Mandeville, roving again from England, died and was buried at Liège in 1372.

The following extract is from the seventh chapter of his Travels, entitled, "Of the Pilgrimages in Jerusalem, and of the Holy Places thereaboute :'

And zee schull undirstonde that whan men comen to Jerusalem her first pilgrymage is to the chirche of the Holy Sepulcr wher oure Lord was buryed, that is withoute the cytee on the north syde. But it is now enclosed in with the ton wall. And there is a full fair chirche all rownd, and open above, and covered with leed. And on the west syde is a fair tour and an high for belles strongly made. And in the myddes of the chirche is a tabernacle as it wer a lytyll hows, made with a low lityll dore; and that tabernacle is made in maner of a half a compas right curiousely and richely made of gold and azure and othere riche coloures, full nobelyche made.
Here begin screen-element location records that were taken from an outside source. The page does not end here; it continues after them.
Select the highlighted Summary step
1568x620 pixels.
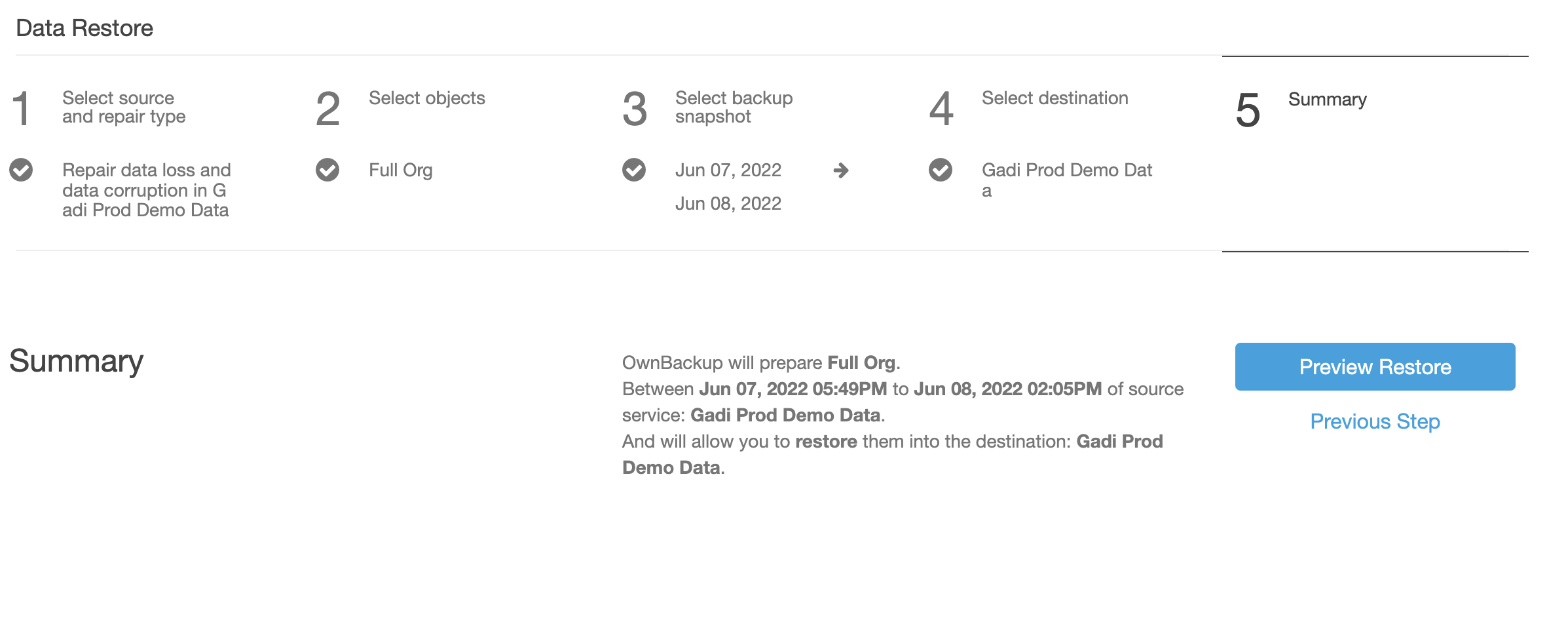(1326, 100)
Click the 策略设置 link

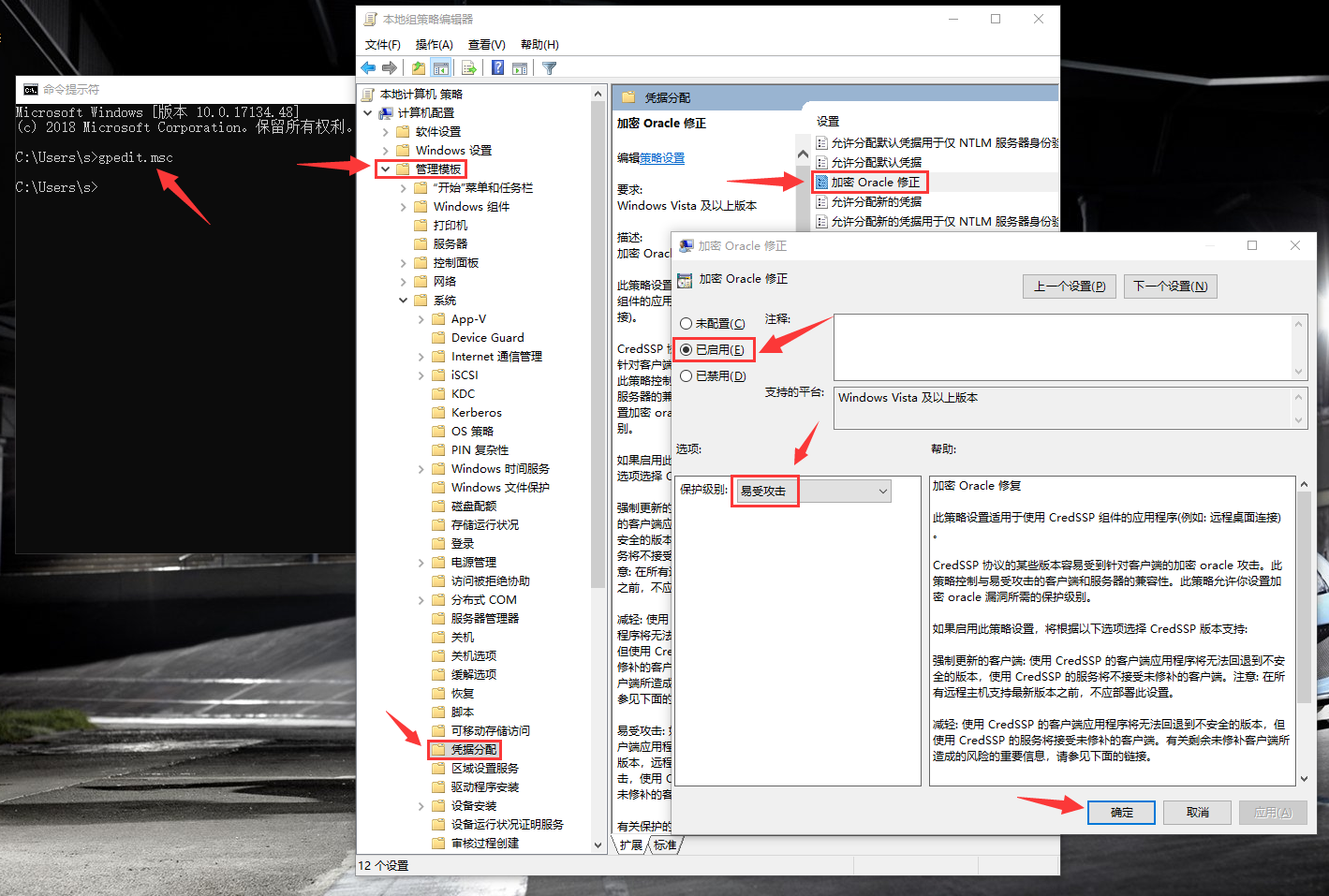pyautogui.click(x=662, y=158)
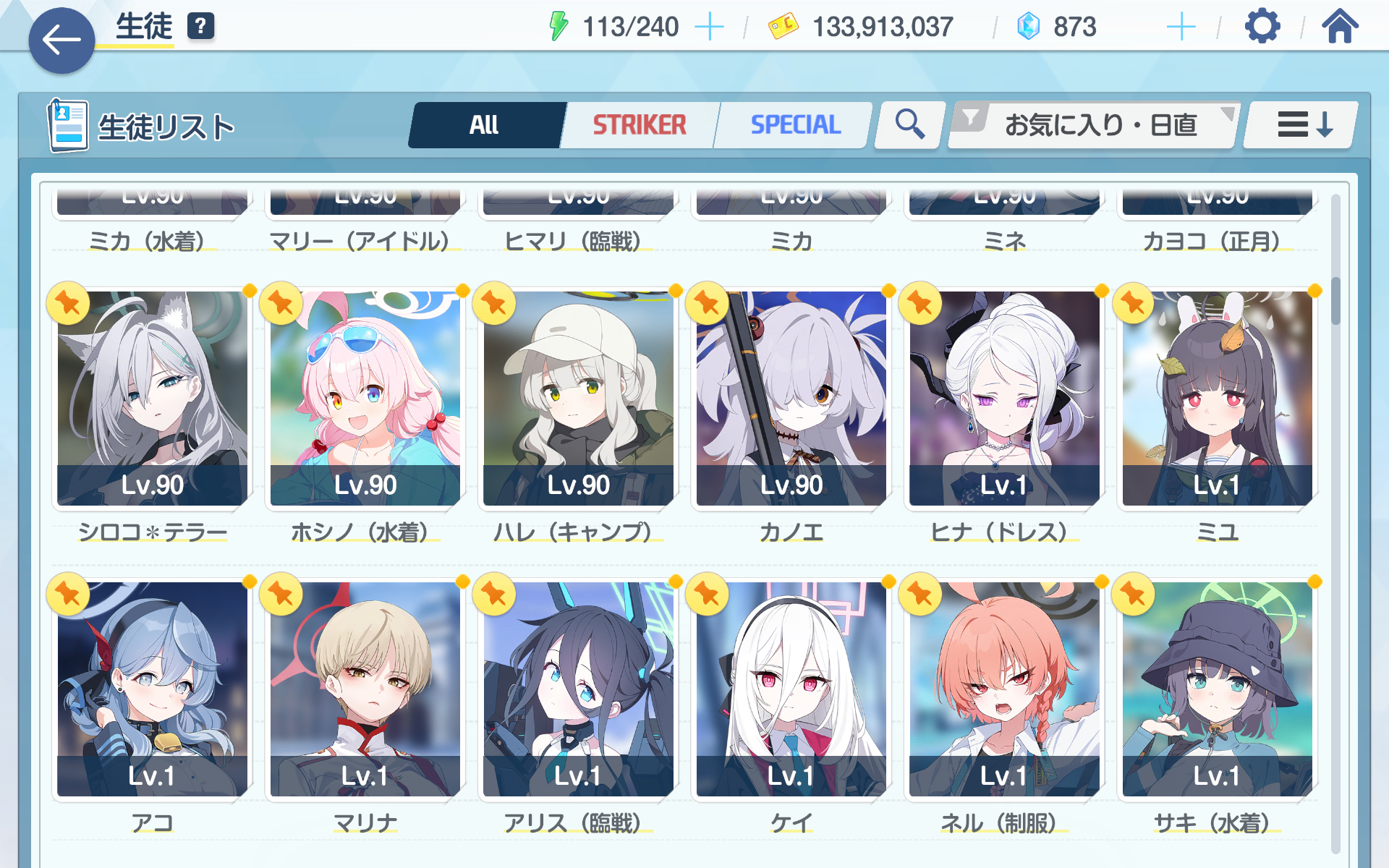Open the student search magnifier
Viewport: 1389px width, 868px height.
tap(909, 124)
And in the ryght side of that tabernacle is the sepulcre of oure Lord. And the tabernacle is viij fote long and v fote wide, and xj fote in heghte. And it is not longe sithe the sepulcre was all open, that men myghte kisse it and touche it. But for pilgrymes that comen thider peyned hem to breke the ston in peces, or in poudr; therefore the Soudan [Sultan] hath do make a wall aboute the sepulcr that no man may towche it. But in the left syde of the wall of the tabernacle is well the heighte of a man, is a gret ston, to the quantytee of a mannes hed, that was of the holy sepulcr, and that ston kissen the pilgrymes that comen thider. In that tabernacle ben no wyndowes, but it is all made light with lampes that hangen befor the sepulcr. And there is a lampe that hongeth befor the sepulcr that brenneth light, and on the Gode ffryday it goth out be him self, at that hour that our Lord roos fro deth to lyve. Also within the chirche at the right syde besyde the queer of the churche is the Mount of Calvarye, wher our Lord was don on the cros. And it is a roche of white coloure and a lytill medled with red. And the cros was set in a morteys in the same roche, and on that roche dropped the woundes of our Lord, whan he was pyned on the cros, and that is cleped [called] Golgatha. And men gon up to that Golgatha be degrees [steps]. And in the place of that morteys was Adames hed found after Noes flode, in tokene that the synnes of Adam scholde ben bought in that same place. And upon that roche made Abraham sacrifise to our Lord.